Vale a pena mencionar o livro “A Condição Pós-Moderna”, do geógrafo David Harvey. O autor afirma que um dos pontos a marcar a transição da modernidade para a pós-modernidade é a dúvida diante de uma metanarrativa, ou seja, uma narrativa que daria conta do todo passa a ser questionada.
Temos, hoje, pesquisas que passam a valorizar aspectos antes desprezados pelas ciências: intuição, emoções diversas, fé, vínculos identitários, dentre outros. Isso não quer dizer que essas pesquisas são menos científicas, mas sim, que temos uma ciência mais abrangente (ou menos fechada) que vem acolhendo outras perspectivas, outros agentes e outras interpretações do mundo.

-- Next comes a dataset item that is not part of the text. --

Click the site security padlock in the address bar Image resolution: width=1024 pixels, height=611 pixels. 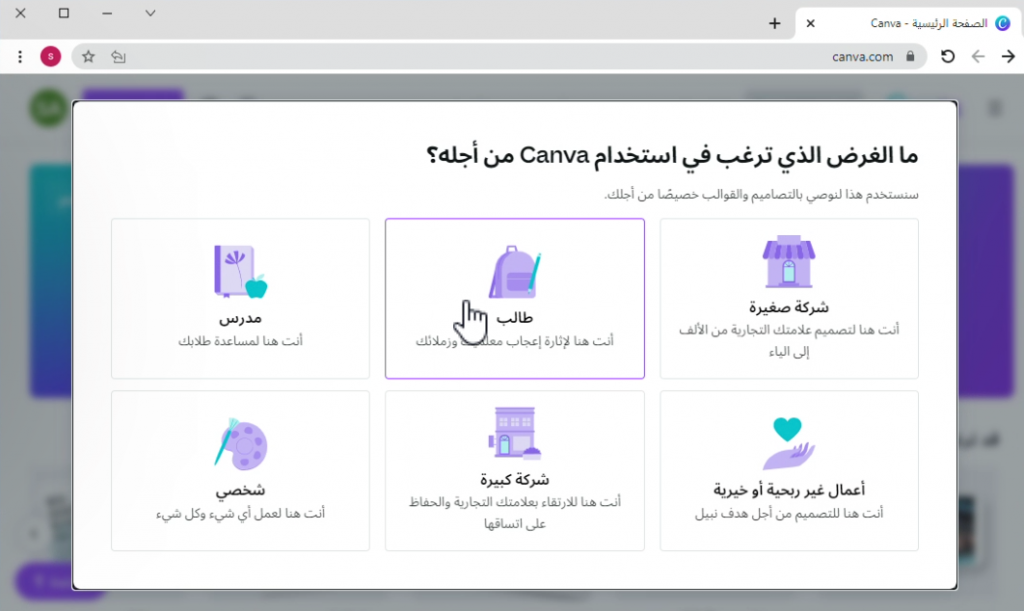click(911, 57)
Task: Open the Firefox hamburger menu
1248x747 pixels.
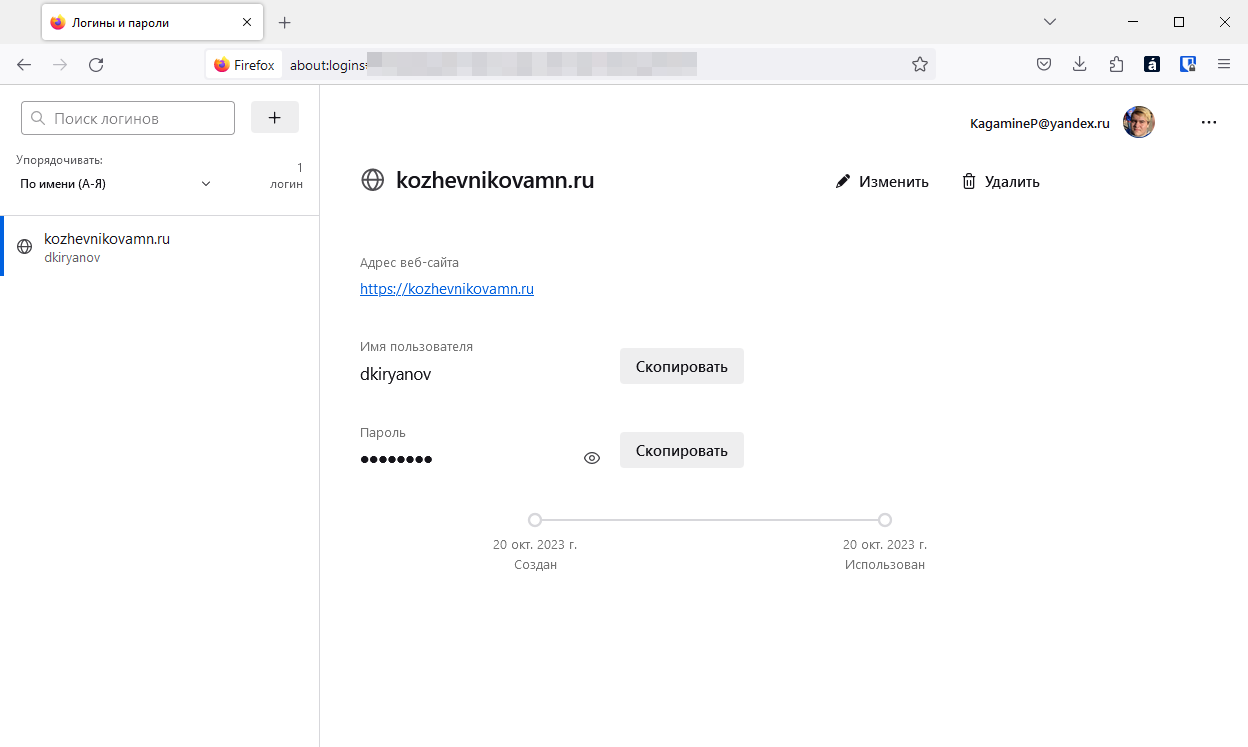Action: 1223,64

Uma ciência menos fechada, menos excludente e menos preconceituosa continua sendo ciência, na medida em que permanecem métodos, verificações, elaborações de enunciados e, como afirmou De Certeau, os rituais que determinam a aprovação ou a reprovação de uma determinada análise.
Algo que difere totalmente do que foi dito anteriormente reside em grupos que acham. “A Terra é plana” ou “vacina faz mal” são frases que estão totalmente fora de qualquer circuito são de pensamento. São simples devaneios, e o mais preocupante é que esses devaneios ganham adeptos. Temos um grupo de pessoas, e não é um grupo pequeno, realmente acreditando nessas coisas. E o mais estranho é a dificuldade que temos em localizar os autores desses enunciados. Como dito no artigo anterior, temos muitas pessoas que, diante de uma escolarização precária, buscam discursos fáceis. É uma paixão assassina por simplismos.
São discursos que pulam etapas e que sugerem um raciocínio (termo benevolente) quase infantil. “Meu filho tomou vacina – meu filho vomitou após tomar vacina – vacina faz mal à saúde” ou “Não sinto a curvatura do planeta Terra, logo o planeta é plano”. Vivenciamos, hoje, um misto de creche com mesa de bar, mesmo com todos os avanços.
O que é absolutamente paradoxal é o fato de conseguirmos visualizar um gráfico que mostra o aumento do conhecimento científico – e de um maior poder de difusão desse conhecimento – e, ao mesmo tempo, o aumento da estupidez humana. A proporção inversa seria a lógica da coisa: mais conhecimento, menos estupidez. O que tempos: mais conhecimento, mais estupidez.
Temos, ainda hoje, uma ciência excludente e que não está ao alcance de todas as pessoas. Infelizmente, esse é um dado da nossa realidade. Mas, mesmo décadas atrás, quando o acesso ao conhecimento era ainda mais restrito, as pessoas se vacinavam e todos, mesmo aqueles sem um grau elevado de escolarização, sabiam que a Terra não era plana. Poderiam não saber o que é um geoide, mas plana, sabiam que não era.
Então não podemos falar só que o problema se deve à escolarização precária. Trata-se de algo muito mais perverso que isso. Temos oportunistas que manipulam essas pessoas, já que a ideia de crítica como critério básico para o avanço do conhecimento e da ciência não existe. Quem são esses oportunistas?
Giam C. C. Miceli é professor da rede municipal de Itaboraí, licenciado em Geografia, com pós em Educação e mestrado em História da Educação.